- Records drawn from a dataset

--- --- ---

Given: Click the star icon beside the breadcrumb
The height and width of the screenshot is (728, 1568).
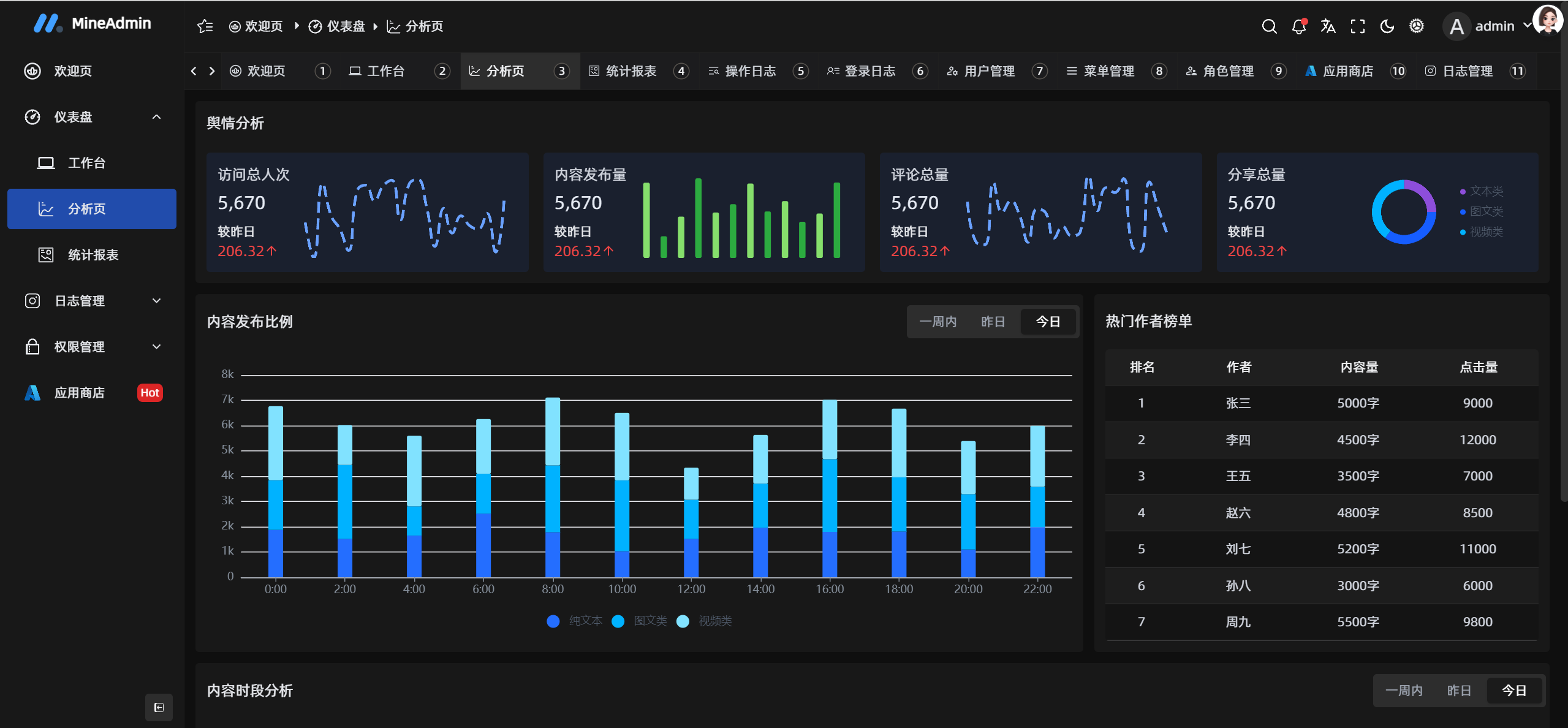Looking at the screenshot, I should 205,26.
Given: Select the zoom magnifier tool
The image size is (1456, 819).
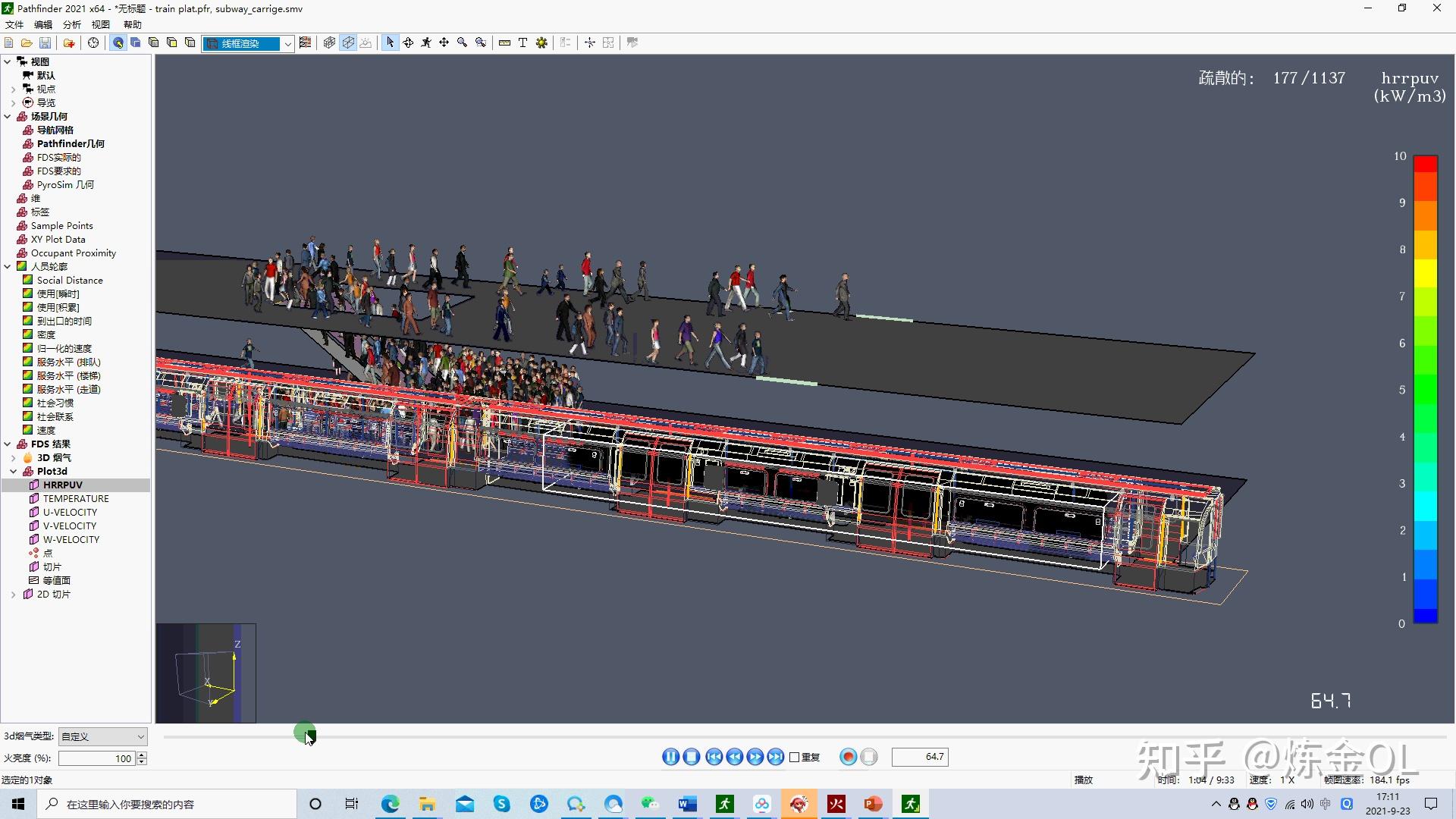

--- --- ---

- What you will do
Without the pictures, extract every entry verbatim.

- Result of the task
Given: Click the star icon beside the breadcrumb
The height and width of the screenshot is (728, 1568).
Looking at the screenshot, I should 205,26.
Given: Select the zoom magnifier tool
The image size is (1456, 819).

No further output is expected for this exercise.